Benjamin Omoike, Lagos
Nigeria stands to lose up to $9 billion worth of its foreign assets following an enforcement application to US and UK courts by Process and Industrial Development (P &ID), a British firm tied up in a legal dispute with the federal government.
The case arose out of the failure of a contract awarded the company in 2010 to process wet gas to power Nigeria’s generating plants.
In January 2017, a London tribunal organized under the rules of the Nigeria Arbitration and Conciliation Act, ordered Nigeria to pay P&ID $6 billion in damages, plus $2.3 million in uncollected interest. That figure has since been attracting interest at the rate of $1.2 million per day and currently stands at over $9 billion.
The next hearing of the case will come up in a London court on May 21.
Founder, Process and Industrial Development (P &ID), Mr. Brendan Cahill, said that the company looks forward to the UK and US courts granting enforcement rights that will allow P&ID to collect what is rightfully hers.
“If history is any guide – just look at how creditors seized Argentina’s naval frigate while it docked in Ghana. Efforts by Nigeria to evade this judgment will inevitably fall flat.
The ball is in Nigeria’s court, if the government is prepared to find a good-faith solution,” he said.
Cahill however, indicated that the company was open to negotiations with the federal government to settle the dispute out of court, adding that “P&ID remains open to a settlement on a reasonable basis, but we need a willing partner in government to help resolve this matter. The onus is on the Nigerian government to act in good faith to find a solution.”
After the P&ID’s gas supply and processing agreement with the federal government failed, the company initiated arbitration proceedings in London in line with the original contractual agreement between the parties.
Cahill said the company decided to go to court after several attempts at salvaging the deal were botched.

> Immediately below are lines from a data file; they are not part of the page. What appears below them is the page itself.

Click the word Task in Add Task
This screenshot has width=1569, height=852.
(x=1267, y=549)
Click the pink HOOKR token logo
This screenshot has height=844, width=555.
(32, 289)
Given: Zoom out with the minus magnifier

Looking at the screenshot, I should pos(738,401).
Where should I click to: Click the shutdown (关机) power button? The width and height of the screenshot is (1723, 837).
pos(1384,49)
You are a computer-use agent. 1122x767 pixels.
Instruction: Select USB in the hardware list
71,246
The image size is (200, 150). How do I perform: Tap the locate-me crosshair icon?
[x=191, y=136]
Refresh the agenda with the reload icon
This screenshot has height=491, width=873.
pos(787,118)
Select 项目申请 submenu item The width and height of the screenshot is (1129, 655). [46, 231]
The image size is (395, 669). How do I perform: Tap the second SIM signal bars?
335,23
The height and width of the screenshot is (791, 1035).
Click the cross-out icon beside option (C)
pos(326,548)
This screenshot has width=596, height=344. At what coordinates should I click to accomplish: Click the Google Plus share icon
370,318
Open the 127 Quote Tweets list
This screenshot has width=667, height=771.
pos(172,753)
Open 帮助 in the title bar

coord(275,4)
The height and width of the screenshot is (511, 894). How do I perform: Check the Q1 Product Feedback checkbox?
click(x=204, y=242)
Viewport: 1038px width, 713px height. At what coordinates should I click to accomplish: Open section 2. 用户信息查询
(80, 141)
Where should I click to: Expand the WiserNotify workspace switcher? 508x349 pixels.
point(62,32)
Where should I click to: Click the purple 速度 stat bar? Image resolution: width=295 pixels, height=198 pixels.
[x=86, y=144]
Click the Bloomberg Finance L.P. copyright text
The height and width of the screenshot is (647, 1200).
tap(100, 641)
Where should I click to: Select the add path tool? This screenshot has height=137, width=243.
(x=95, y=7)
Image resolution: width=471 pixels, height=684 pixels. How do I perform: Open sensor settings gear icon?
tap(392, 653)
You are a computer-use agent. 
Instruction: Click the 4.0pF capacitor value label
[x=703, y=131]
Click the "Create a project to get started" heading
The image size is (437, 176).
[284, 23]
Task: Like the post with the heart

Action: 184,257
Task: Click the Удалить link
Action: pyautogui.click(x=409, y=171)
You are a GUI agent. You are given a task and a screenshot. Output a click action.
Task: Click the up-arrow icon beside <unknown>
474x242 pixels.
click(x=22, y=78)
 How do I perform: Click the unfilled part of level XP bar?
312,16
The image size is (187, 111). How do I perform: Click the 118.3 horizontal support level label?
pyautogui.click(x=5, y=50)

He said: “P&ID’s agreement failed when the government did not uphold its commitments.
In August 2012, after several attempts over two and half years by P&ID to salvage the agreement, including offers to renegotiate the deal, the company initiated arbitration proceedings.”
Cahill is saddened by the failure of such a promising project and government’s lack of interest in trying to resolve the dispute amicably, adding that the original project would have brought power and economic growth to Nigeria by supplying free natural gas for electricity generation, as well as building a highly successful commercial venture with a share of profits going to the Nigerian government.